— Begin Data section —
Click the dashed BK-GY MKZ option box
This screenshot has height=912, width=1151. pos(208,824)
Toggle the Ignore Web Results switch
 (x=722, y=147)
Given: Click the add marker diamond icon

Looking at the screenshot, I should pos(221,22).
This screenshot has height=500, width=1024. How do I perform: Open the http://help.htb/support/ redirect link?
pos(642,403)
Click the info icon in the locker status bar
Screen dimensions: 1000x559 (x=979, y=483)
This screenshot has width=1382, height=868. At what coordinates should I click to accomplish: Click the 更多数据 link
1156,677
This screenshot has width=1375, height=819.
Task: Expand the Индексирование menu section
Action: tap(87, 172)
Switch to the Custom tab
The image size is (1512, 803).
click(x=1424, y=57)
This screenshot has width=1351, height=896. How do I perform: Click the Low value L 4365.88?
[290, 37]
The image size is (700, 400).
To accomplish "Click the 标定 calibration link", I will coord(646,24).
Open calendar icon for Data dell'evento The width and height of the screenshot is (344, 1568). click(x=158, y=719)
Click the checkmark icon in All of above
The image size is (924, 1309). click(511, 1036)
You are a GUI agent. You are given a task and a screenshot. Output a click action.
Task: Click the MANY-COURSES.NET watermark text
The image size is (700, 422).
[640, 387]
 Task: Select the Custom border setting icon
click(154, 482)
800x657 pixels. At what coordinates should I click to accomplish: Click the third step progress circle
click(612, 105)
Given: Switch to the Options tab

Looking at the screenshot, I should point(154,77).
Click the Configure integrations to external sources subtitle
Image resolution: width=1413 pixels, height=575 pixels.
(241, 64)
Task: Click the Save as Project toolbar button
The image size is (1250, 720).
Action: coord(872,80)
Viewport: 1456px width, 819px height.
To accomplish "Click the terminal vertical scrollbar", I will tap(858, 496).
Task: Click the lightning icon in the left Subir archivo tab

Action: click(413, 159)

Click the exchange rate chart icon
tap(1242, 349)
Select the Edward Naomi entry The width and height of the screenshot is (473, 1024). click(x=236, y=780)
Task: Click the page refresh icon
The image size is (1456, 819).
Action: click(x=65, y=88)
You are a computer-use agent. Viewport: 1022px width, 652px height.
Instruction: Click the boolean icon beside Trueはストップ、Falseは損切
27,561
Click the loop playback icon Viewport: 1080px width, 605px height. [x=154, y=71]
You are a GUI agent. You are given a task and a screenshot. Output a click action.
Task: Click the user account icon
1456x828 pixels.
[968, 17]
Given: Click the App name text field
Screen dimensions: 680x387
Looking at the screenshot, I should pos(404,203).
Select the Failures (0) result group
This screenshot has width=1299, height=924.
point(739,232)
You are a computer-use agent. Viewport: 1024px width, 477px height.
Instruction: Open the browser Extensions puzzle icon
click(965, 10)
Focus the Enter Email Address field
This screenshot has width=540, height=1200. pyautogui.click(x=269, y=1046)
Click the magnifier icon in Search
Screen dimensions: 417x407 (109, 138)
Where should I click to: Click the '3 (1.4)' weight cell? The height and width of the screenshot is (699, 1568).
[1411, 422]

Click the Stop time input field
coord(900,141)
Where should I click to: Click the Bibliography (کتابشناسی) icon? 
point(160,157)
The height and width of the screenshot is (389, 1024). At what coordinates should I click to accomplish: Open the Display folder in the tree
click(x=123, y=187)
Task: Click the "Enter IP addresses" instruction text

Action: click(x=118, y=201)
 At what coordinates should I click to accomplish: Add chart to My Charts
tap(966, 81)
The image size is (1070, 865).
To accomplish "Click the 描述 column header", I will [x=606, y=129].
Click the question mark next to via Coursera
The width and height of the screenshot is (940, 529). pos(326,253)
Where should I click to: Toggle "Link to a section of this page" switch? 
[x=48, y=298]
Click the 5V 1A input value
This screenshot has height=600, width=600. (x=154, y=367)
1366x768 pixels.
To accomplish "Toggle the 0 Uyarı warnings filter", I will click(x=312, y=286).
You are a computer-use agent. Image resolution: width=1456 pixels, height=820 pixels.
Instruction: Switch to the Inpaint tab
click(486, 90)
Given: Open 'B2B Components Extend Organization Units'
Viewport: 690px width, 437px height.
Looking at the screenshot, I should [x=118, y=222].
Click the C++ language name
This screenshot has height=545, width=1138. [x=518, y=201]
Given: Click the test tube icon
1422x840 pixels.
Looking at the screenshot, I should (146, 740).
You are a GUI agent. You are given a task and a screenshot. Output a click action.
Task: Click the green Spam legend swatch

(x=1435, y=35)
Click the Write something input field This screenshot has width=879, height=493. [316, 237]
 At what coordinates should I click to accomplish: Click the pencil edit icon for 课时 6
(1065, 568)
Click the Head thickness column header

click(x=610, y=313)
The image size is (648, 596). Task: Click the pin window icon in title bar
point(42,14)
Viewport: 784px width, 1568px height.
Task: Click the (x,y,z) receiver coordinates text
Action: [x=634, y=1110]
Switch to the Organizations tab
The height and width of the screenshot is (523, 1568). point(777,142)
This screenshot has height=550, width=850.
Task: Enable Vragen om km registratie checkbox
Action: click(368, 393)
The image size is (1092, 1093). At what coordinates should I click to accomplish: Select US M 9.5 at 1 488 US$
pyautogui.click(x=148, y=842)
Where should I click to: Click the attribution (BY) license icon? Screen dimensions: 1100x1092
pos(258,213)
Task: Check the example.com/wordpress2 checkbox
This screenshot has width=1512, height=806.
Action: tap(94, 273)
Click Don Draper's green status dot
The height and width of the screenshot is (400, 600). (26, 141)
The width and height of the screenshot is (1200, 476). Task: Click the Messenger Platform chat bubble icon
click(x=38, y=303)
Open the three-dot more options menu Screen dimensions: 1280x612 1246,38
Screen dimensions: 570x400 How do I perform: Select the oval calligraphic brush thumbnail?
— End Data section —
- Aim of the exercise -
Copy out all of the items above, word for word and in the same order.

- Exercise result -
Click the dashed BK-GY MKZ option box
This screenshot has height=912, width=1151. pos(208,824)
Toggle the Ignore Web Results switch
 (x=722, y=147)
Given: Click the add marker diamond icon

Looking at the screenshot, I should pos(221,22).
This screenshot has height=500, width=1024. How do I perform: Open the http://help.htb/support/ redirect link?
pos(642,403)
Click the info icon in the locker status bar
Screen dimensions: 1000x559 (x=979, y=483)
This screenshot has width=1382, height=868. At what coordinates should I click to accomplish: Click the 更多数据 link
1156,677
This screenshot has width=1375, height=819.
Task: Expand the Индексирование menu section
Action: tap(87, 172)
Switch to the Custom tab
The image size is (1512, 803).
click(x=1424, y=57)
This screenshot has width=1351, height=896. How do I perform: Click the Low value L 4365.88?
[290, 37]
The image size is (700, 400).
To accomplish "Click the 标定 calibration link", I will coord(646,24).
Open calendar icon for Data dell'evento The width and height of the screenshot is (344, 1568). click(x=158, y=719)
Click the checkmark icon in All of above
The image size is (924, 1309). click(511, 1036)
You are a GUI agent. You are given a task and a screenshot. Output a click action.
Task: Click the MANY-COURSES.NET watermark text
The image size is (700, 422).
[640, 387]
 Task: Select the Custom border setting icon
click(154, 482)
800x657 pixels. At what coordinates should I click to accomplish: Click the third step progress circle
click(612, 105)
Given: Switch to the Options tab

Looking at the screenshot, I should point(154,77).
Click the Configure integrations to external sources subtitle
Image resolution: width=1413 pixels, height=575 pixels.
(241, 64)
Task: Click the Save as Project toolbar button
The image size is (1250, 720).
Action: coord(872,80)
Viewport: 1456px width, 819px height.
To accomplish "Click the terminal vertical scrollbar", I will tap(858, 496).
Task: Click the lightning icon in the left Subir archivo tab

Action: click(413, 159)

Click the exchange rate chart icon
tap(1242, 349)
Select the Edward Naomi entry The width and height of the screenshot is (473, 1024). click(x=236, y=780)
Task: Click the page refresh icon
The image size is (1456, 819).
Action: click(x=65, y=88)
You are a computer-use agent. Viewport: 1022px width, 652px height.
Instruction: Click the boolean icon beside Trueはストップ、Falseは損切
27,561
Click the loop playback icon Viewport: 1080px width, 605px height. [x=154, y=71]
You are a GUI agent. You are given a task and a screenshot. Output a click action.
Task: Click the user account icon
1456x828 pixels.
[968, 17]
Given: Click the App name text field
Screen dimensions: 680x387
Looking at the screenshot, I should pos(404,203).
Select the Failures (0) result group
This screenshot has width=1299, height=924.
point(739,232)
You are a computer-use agent. Viewport: 1024px width, 477px height.
Instruction: Open the browser Extensions puzzle icon
click(965, 10)
Focus the Enter Email Address field
This screenshot has width=540, height=1200. pyautogui.click(x=269, y=1046)
Click the magnifier icon in Search
Screen dimensions: 417x407 (109, 138)
Where should I click to: Click the '3 (1.4)' weight cell? The height and width of the screenshot is (699, 1568).
[1411, 422]

Click the Stop time input field
coord(900,141)
Where should I click to: Click the Bibliography (کتابشناسی) icon? 
point(160,157)
The height and width of the screenshot is (389, 1024). At what coordinates should I click to accomplish: Open the Display folder in the tree
click(x=123, y=187)
Task: Click the "Enter IP addresses" instruction text

Action: click(x=118, y=201)
 At what coordinates should I click to accomplish: Add chart to My Charts
tap(966, 81)
The image size is (1070, 865).
To accomplish "Click the 描述 column header", I will [x=606, y=129].
Click the question mark next to via Coursera
The width and height of the screenshot is (940, 529). pos(326,253)
Where should I click to: Toggle "Link to a section of this page" switch? 
[x=48, y=298]
Click the 5V 1A input value
This screenshot has height=600, width=600. (x=154, y=367)
1366x768 pixels.
To accomplish "Toggle the 0 Uyarı warnings filter", I will click(x=312, y=286).
You are a computer-use agent. Image resolution: width=1456 pixels, height=820 pixels.
Instruction: Switch to the Inpaint tab
click(486, 90)
Given: Open 'B2B Components Extend Organization Units'
Viewport: 690px width, 437px height.
Looking at the screenshot, I should [x=118, y=222].
Click the C++ language name
This screenshot has height=545, width=1138. [x=518, y=201]
Given: Click the test tube icon
1422x840 pixels.
Looking at the screenshot, I should (146, 740).
You are a GUI agent. You are given a task and a screenshot. Output a click action.
Task: Click the green Spam legend swatch

(x=1435, y=35)
Click the Write something input field This screenshot has width=879, height=493. [316, 237]
 At what coordinates should I click to accomplish: Click the pencil edit icon for 课时 6
(1065, 568)
Click the Head thickness column header

click(x=610, y=313)
The image size is (648, 596). Task: Click the pin window icon in title bar
point(42,14)
Viewport: 784px width, 1568px height.
Task: Click the (x,y,z) receiver coordinates text
Action: [x=634, y=1110]
Switch to the Organizations tab
The height and width of the screenshot is (523, 1568). point(777,142)
This screenshot has height=550, width=850.
Task: Enable Vragen om km registratie checkbox
Action: click(368, 393)
The image size is (1092, 1093). At what coordinates should I click to accomplish: Select US M 9.5 at 1 488 US$
pyautogui.click(x=148, y=842)
Where should I click to: Click the attribution (BY) license icon? Screen dimensions: 1100x1092
pos(258,213)
Task: Check the example.com/wordpress2 checkbox
This screenshot has width=1512, height=806.
Action: tap(94, 273)
Click Don Draper's green status dot
The height and width of the screenshot is (400, 600). (26, 141)
The width and height of the screenshot is (1200, 476). Task: Click the Messenger Platform chat bubble icon
click(x=38, y=303)
Open the three-dot more options menu Screen dimensions: 1280x612 1246,38
Screen dimensions: 570x400 How do I perform: Select the oval calligraphic brush thumbnail?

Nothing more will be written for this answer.